I have a string that contains one or more filenames and/or file wildcards, e.g. "somefile.txt" or "somefile.txt *.pdf *.txt foo.bar".
I want to turn that into a single iterator that contains all of the matching files, and that iterator should not contain any duplicates. E.g., in the second example above, somefile.txt would naturally appear twice, once from the filename, once from *.txt.; I want it to appear only once in the iterator.
Here's what I've been playing with (most of which is from this SO question), which isn't de-duped. (I'm only printing for the example, there will obviously be processing in the for loop.)
import itertools as it
from glob import iglob
def glob_everything(filelist):
return it.chain.from_iterable(iglob(f) for f in filelist)
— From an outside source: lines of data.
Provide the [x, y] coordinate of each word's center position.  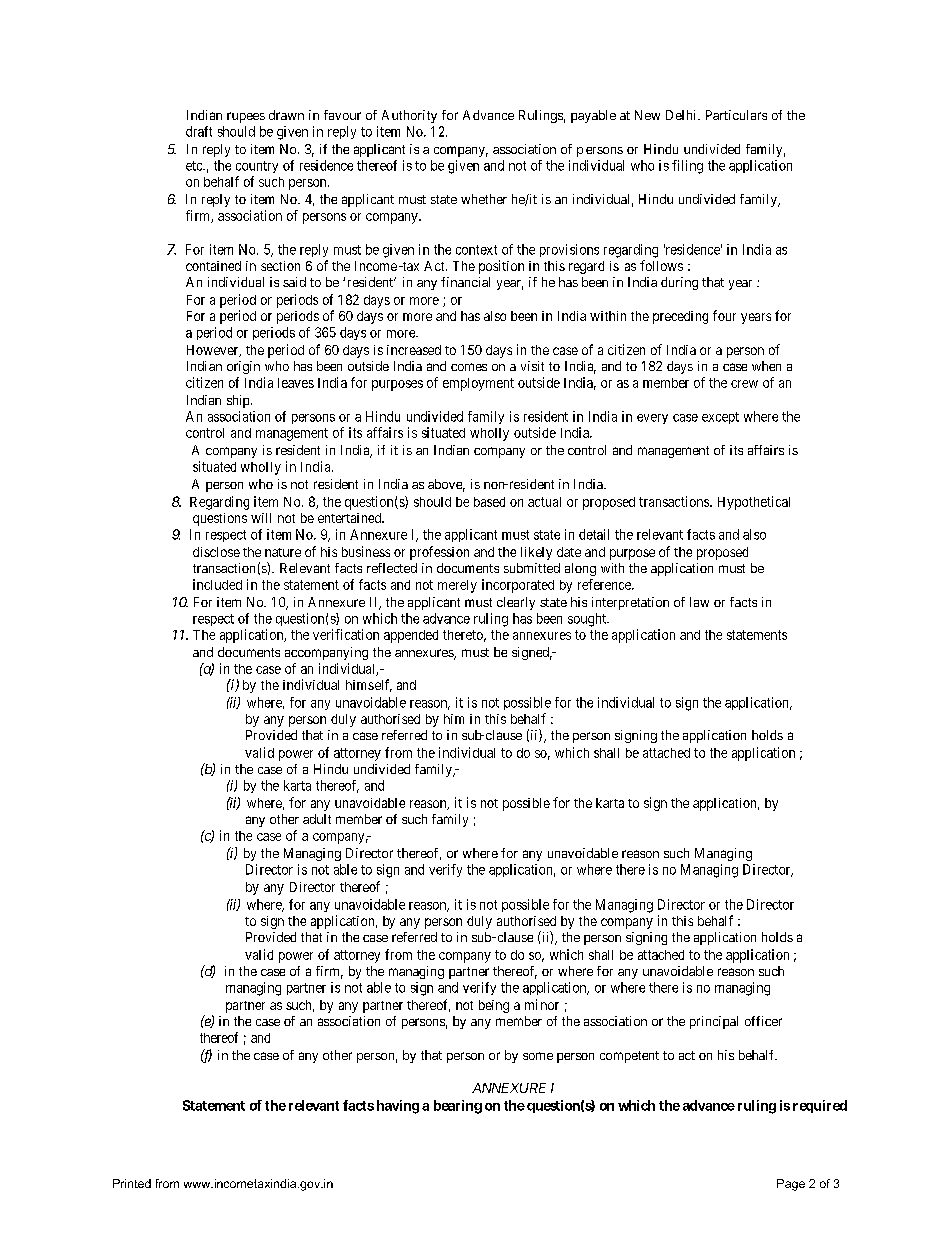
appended [411, 636]
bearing [458, 1107]
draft [199, 131]
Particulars [736, 115]
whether [484, 199]
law [699, 602]
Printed [132, 1183]
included [217, 584]
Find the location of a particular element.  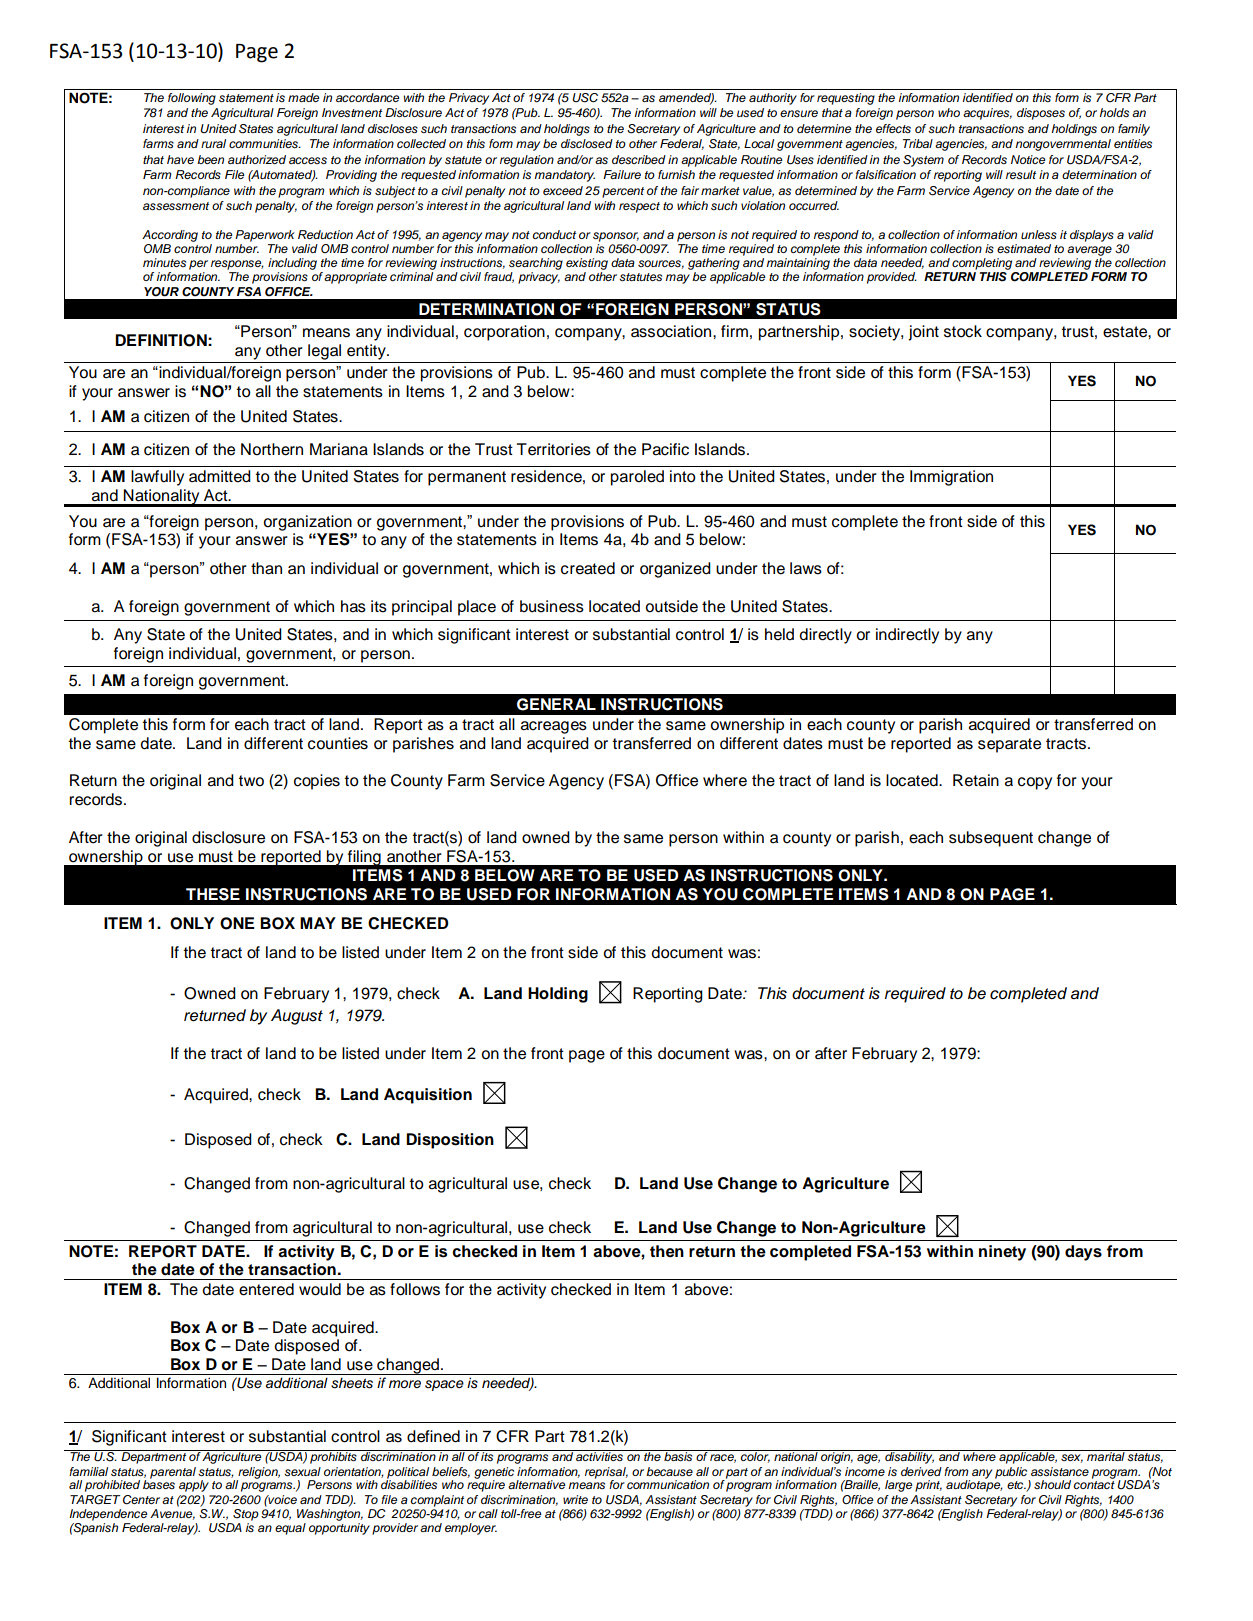

apply is located at coordinates (194, 1486).
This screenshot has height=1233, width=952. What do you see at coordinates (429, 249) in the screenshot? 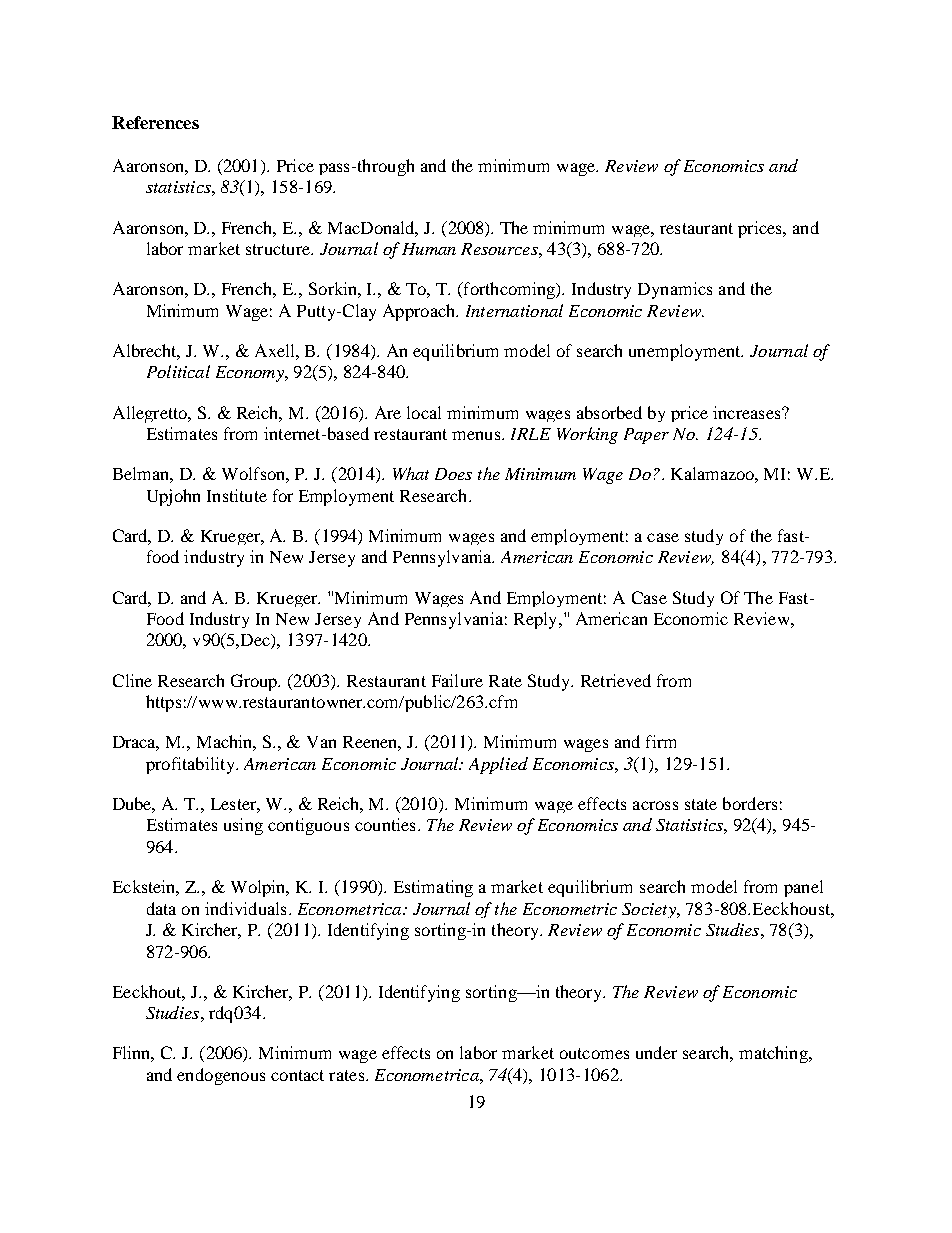
I see `Human` at bounding box center [429, 249].
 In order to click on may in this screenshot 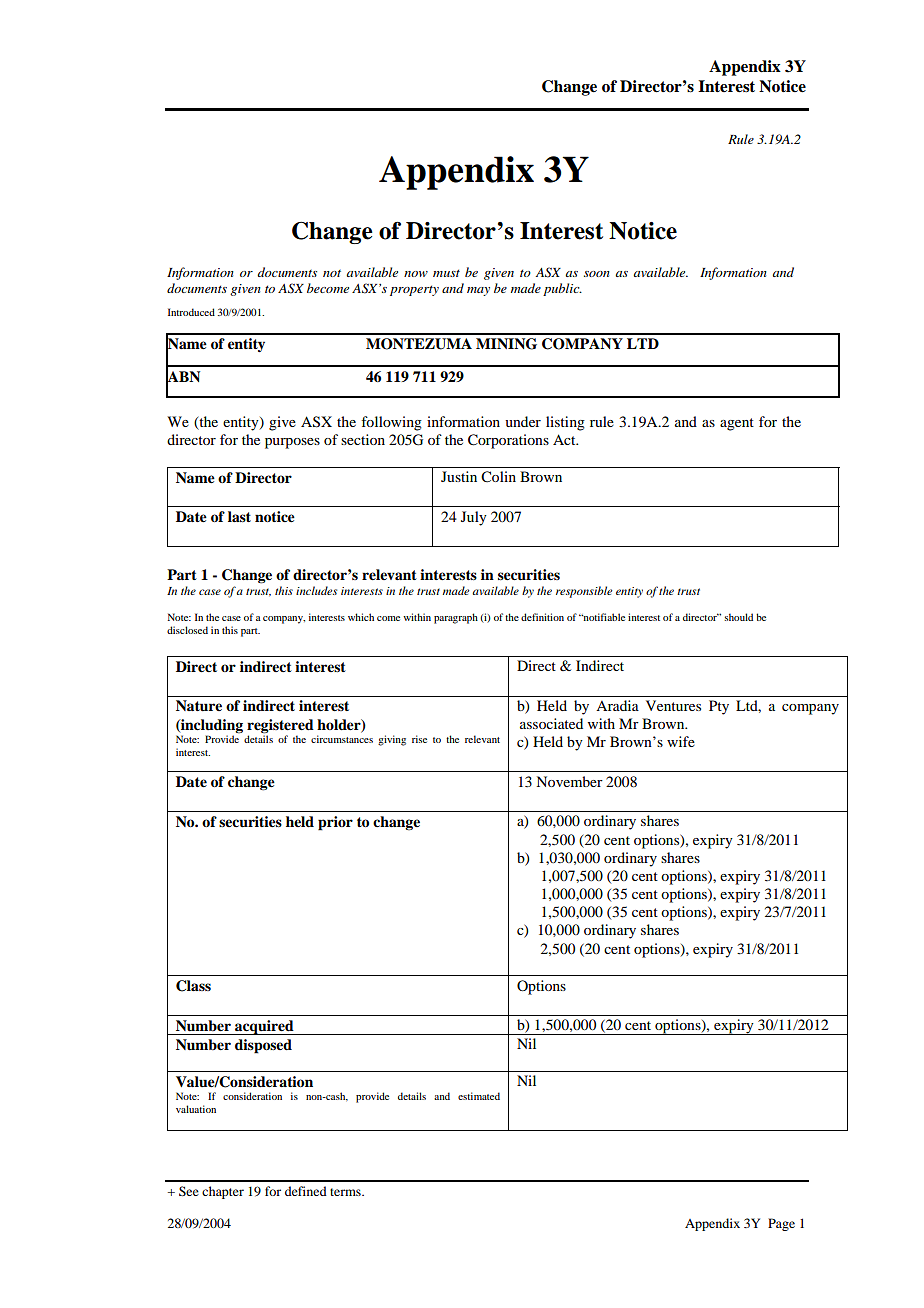, I will do `click(478, 291)`.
parmfiles = "somefile.txt *.txt"
files = parmfiles.split()
for file in glob_everything(files):
print('3',file)
I'm using iglob instead of glob because there might be several thousand files involved, and I was trying not to take up memory with all of them.
Is it possible to (easily) de-dup the iterator in the glob_everything function above? (I want the iterator and/or list de-duped before I start, I don't want to have to mess with figuring out if I've already seen a filename as I process the list.)
If not, I assume I'll have to glob the specs individually, extending a list each time, and then turn the list into a set (e.g. set(filelist)) to de-dup it.